Il piccolo stava soffocando per un pezzo di giocattolo. Decisivo il sangue freddo della madre, che si è fatta guidare nella manovra di disostruzione.
Padova – Un filo telefonico è diventato il confine tra la vita e la morte per un neonato. Grazie alle indicazioni fornite in tempo reale da un operatore della centrale operativa del Suem 118, una madre è riuscita a salvare il proprio figlio neonato che rischiava di morire soffocato. Il piccolo aveva ingerito accidentalmente un frammento di un giocattolo che gli aveva completamente ostruito le vie respiratorie.
L’eroe di questa vicenda si chiama Gianluca Trevisan, infermiere del Suem dell’Azienda Ospedaliera Università di Padova, che ha gestito la chiamata d’emergenza con una fermezza tale da trasformare una madre in preda al panico nella prima soccorritrice del suo bambino.
Quando la donna ha composto il 112, la situazione appariva disperata: il bimbo non respirava più e la madre era in stato di shock. Trevisan, comprendendo immediatamente la gravità dell’ostruzione, ha mantenuto un tono calmo e autoritario per riportare la donna alla lucidità necessaria.
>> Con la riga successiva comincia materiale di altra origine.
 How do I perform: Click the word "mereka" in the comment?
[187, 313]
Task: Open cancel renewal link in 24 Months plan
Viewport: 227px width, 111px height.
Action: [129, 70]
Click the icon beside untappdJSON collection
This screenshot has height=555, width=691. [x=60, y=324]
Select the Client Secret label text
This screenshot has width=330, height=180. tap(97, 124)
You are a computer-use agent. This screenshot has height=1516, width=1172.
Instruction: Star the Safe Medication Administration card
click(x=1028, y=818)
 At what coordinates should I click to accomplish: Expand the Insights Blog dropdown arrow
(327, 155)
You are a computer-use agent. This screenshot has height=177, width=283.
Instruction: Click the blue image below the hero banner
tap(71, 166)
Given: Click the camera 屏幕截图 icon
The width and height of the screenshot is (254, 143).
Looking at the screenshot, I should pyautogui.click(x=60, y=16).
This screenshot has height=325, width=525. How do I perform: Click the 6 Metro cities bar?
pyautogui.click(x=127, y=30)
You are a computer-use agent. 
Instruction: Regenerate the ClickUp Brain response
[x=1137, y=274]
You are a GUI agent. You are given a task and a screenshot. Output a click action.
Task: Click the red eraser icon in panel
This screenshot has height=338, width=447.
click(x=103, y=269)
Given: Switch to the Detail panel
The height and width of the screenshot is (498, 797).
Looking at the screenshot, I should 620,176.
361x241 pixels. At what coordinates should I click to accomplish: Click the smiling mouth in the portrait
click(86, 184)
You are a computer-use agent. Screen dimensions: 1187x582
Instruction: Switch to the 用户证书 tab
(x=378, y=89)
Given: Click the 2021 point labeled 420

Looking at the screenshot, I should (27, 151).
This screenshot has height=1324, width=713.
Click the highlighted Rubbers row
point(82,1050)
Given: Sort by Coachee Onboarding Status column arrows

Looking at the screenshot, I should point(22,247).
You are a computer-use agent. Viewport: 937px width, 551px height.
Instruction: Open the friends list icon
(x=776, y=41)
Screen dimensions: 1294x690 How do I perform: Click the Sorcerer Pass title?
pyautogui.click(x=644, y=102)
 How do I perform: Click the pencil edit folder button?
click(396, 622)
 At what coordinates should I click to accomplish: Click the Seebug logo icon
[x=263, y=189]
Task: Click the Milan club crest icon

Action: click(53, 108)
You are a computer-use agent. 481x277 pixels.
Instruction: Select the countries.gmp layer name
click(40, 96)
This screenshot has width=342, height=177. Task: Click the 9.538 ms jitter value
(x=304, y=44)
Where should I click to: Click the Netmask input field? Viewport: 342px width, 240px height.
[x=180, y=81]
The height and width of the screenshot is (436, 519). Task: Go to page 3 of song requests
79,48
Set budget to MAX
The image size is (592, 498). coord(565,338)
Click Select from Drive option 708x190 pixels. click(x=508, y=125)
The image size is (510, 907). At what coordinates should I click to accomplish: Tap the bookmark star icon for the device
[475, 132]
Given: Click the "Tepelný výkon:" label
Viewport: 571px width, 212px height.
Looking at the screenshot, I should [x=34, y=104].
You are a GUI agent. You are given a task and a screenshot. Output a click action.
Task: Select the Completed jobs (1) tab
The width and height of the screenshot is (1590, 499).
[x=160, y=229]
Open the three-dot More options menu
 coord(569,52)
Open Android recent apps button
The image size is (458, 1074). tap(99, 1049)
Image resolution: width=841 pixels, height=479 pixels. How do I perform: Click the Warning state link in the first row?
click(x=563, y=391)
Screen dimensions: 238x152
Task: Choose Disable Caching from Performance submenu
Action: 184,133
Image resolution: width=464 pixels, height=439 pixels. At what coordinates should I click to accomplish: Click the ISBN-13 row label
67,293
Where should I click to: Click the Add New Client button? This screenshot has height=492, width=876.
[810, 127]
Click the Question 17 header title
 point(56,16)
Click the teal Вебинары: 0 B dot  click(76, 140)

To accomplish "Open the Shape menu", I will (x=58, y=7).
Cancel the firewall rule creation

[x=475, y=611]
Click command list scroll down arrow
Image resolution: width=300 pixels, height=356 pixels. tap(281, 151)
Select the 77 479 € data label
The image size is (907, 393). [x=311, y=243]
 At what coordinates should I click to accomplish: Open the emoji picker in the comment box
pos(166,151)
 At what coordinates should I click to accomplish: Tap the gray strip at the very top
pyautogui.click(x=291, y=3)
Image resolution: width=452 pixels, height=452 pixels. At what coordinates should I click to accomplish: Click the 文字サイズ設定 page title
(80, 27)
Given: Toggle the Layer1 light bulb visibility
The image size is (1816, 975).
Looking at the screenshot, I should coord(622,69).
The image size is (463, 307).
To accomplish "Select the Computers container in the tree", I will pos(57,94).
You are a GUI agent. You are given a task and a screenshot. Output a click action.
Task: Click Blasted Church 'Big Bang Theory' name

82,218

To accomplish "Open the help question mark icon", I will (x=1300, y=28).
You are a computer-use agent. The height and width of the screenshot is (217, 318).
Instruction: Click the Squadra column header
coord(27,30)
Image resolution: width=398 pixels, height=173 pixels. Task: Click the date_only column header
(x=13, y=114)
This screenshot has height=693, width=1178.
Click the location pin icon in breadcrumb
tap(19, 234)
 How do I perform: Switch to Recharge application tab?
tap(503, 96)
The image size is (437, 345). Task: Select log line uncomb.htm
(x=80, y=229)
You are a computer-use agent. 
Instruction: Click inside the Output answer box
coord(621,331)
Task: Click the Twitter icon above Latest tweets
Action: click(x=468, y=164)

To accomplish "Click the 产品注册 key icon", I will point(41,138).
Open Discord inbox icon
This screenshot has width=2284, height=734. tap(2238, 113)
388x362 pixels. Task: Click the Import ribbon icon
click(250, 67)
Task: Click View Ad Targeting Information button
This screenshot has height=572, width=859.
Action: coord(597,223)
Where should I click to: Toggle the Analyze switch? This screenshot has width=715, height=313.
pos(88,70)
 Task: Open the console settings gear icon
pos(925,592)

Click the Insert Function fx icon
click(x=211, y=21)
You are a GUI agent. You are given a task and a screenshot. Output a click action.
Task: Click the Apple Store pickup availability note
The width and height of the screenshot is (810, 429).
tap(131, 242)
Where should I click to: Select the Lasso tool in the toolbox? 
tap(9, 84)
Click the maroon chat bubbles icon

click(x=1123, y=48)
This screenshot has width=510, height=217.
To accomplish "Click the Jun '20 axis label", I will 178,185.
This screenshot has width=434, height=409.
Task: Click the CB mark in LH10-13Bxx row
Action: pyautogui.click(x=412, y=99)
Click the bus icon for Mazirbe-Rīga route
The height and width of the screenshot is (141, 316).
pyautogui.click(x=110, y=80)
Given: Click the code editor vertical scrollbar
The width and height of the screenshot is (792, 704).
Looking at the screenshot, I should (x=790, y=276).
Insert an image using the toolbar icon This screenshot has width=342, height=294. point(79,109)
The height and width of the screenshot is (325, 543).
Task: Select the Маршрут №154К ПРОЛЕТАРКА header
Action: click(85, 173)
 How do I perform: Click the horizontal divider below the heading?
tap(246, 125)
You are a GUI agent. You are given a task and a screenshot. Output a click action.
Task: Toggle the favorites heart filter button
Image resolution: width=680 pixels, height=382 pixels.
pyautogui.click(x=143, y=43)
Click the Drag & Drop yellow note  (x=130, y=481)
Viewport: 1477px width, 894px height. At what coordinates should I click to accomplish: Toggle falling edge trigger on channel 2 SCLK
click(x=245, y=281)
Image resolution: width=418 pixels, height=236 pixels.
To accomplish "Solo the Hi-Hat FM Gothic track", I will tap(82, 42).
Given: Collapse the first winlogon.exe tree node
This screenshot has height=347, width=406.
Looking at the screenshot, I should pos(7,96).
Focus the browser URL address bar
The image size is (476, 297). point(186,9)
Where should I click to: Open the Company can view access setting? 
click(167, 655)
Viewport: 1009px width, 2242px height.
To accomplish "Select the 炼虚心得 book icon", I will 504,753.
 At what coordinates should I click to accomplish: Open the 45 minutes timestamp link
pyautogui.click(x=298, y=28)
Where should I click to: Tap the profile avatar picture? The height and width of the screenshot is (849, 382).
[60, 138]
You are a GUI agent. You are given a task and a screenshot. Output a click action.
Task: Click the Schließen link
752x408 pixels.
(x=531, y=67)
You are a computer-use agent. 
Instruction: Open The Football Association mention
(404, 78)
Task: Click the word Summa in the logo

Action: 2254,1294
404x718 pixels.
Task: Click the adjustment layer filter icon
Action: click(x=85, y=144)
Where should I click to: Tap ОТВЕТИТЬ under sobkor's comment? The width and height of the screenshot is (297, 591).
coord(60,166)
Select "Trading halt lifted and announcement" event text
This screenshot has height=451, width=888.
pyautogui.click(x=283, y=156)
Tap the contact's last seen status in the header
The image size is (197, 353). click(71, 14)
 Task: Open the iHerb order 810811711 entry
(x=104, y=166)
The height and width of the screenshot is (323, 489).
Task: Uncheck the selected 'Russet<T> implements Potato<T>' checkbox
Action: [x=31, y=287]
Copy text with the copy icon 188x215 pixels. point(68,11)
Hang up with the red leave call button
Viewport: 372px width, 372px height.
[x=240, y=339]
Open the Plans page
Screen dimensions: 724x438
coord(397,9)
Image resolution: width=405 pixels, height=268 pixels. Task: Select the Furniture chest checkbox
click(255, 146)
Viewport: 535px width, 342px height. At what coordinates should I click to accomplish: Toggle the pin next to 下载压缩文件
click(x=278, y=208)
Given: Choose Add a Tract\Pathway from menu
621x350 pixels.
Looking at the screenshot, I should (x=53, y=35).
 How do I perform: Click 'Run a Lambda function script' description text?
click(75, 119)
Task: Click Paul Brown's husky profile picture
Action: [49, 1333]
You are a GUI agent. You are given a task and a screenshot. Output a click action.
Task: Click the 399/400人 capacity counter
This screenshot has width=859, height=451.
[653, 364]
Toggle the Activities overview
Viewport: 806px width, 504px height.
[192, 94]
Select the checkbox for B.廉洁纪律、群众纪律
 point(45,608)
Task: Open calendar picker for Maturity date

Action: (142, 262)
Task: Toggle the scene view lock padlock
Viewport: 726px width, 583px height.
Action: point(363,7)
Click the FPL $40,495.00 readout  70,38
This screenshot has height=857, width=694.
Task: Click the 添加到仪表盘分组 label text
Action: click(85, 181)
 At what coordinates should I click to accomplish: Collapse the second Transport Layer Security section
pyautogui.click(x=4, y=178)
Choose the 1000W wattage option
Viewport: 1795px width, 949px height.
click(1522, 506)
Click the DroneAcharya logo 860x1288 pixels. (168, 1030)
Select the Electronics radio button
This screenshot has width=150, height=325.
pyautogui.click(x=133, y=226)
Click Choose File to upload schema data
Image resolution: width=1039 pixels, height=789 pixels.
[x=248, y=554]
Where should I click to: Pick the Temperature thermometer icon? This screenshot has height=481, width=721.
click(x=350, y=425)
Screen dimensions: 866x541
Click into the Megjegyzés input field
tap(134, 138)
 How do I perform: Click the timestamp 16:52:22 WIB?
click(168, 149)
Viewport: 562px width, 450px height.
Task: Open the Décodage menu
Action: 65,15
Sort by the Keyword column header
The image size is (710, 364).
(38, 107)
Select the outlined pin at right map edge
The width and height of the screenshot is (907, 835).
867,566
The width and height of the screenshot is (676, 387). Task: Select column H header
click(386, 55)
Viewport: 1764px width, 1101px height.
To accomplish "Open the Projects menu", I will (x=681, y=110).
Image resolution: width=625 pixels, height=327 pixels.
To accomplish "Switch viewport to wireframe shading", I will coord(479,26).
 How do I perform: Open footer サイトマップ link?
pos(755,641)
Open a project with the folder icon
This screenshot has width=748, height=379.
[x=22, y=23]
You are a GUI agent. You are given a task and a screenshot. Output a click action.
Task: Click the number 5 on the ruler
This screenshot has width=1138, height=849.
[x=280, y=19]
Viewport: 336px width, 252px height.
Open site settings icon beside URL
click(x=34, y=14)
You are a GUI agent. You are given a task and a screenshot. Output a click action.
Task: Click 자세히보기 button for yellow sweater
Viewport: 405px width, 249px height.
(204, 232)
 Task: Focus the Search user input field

L’infermiere ha guidato la madre passo dopo passo nell’esecuzione delle manovre di disostruzione pediatriche, spiegandole dove posizionare le mani e quale pressione esercitare. Seguendo alla lettera i comandi vocali, la donna è riuscita a far espellere al figlio il corpo estraneo. Il pianto del bambino, udito attraverso il telefono, ha segnato il momento della fine dell’incubo. All’arrivo dei paramedici sul posto, il piccolo era già fuori pericolo.